While I am aware that the accuracy of the offerings of some racing tipsters compare unfavourably with the information issuing from the mouths of babes and sucklings I would prefer a run down of form and starting prices by someone with some experience of the art.
It preserves the illusion that it is not just a matter of sticking a pin....

The race itself was fascinating...a wonderful job by the jockey of the odds on favourite to hold his horse steady and balanced until it was time to let him loose once the terrors of Tattenham Corner had been overcome...the horse running like liquid silk to the winning post.

At which moment the Paris-Brest gateau hove into sight again and I switched off.

It should have been an awful warning...not to switch on in the morning, but switch on to the BBC I did with hopes of seeing some at least of the superb collection of boats assembled for the occasion.

I was prepared for seeing a lot of the was The Queen's jubilee, after all and the populace expects the cameras to focus on them, though from the frozen faces of all except the Duke of Edinburgh, who seemed to be the only one enjoying himself, they might as well have been rechristened the Glums with the Duke and Duchess of Cambridge taking cameo roles as Ron and Eth.

I was not prepared for seeing commentators lolling in their luxurious hutches.....barkers working the crowds....and, good goddlemighty, even the Paris-Brest bellowing away on the royal barge....the proper one, the one being rowed by oarsmen, not the overblown cartoon fantasy of the Pride of Chartwell carrying the Glums and assorted hangers on.

There were overhead shots of the participating boats, shots of an empty river, while the BBC has evidently developed a technique for concentrating on a very few boats several times while leaving the rest as crowd scenes.

They had, to be fair, hired an expert, Tom Cunliffe, who really is an expert on traditional boats, but then did not let him speak...Paris-Brest technique all over again.
He wasn't the best of commentators when he did get a word in edgeways - I don't want to know that Uncle Tom Cobbley is flying the biggest flag in the fleet from his Cornish lugger.
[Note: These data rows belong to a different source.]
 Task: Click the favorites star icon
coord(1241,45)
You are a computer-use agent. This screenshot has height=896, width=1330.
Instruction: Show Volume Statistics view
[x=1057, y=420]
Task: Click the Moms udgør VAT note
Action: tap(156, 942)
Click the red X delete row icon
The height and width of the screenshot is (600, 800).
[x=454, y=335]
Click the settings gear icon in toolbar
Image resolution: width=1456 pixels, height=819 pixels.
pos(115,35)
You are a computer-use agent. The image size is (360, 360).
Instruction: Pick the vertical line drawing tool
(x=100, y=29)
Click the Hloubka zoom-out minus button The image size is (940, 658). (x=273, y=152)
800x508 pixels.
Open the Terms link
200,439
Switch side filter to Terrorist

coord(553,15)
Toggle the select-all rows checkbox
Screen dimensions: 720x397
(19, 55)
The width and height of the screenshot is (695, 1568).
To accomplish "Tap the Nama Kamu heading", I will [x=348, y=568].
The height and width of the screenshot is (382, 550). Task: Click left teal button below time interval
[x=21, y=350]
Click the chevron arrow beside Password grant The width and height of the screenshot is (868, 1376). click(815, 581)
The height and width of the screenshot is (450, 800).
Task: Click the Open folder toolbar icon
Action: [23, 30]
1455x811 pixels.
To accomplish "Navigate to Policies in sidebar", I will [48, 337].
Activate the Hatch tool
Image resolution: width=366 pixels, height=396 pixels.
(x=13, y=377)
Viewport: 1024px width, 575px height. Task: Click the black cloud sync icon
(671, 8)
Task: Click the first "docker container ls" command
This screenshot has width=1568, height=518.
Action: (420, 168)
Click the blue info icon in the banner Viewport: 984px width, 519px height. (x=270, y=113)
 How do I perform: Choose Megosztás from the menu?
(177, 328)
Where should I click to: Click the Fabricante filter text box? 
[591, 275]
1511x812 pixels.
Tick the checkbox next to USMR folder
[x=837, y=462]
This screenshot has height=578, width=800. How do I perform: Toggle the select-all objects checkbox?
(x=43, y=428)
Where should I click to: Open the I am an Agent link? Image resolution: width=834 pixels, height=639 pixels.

I want to know about the lugger itself.
However, he is not an experienced commentator.....whereas the motley crew offered by the BBC are supposed to have mastered the art.

And what is that art? Letting us follow proceedings by explaining what is before our eyes.

No gimmicks. No self publicity. No Paris-Brest work.

While the big ships are still in the Pool of London it would be an unmissable opportunity to load one of them up with the BBC executives responsible for reducing that once exemplary institution to the level of Bill and Ben high on Weed, take them down to the Nore and keel haul the lot of them....together with the Paris-Brest.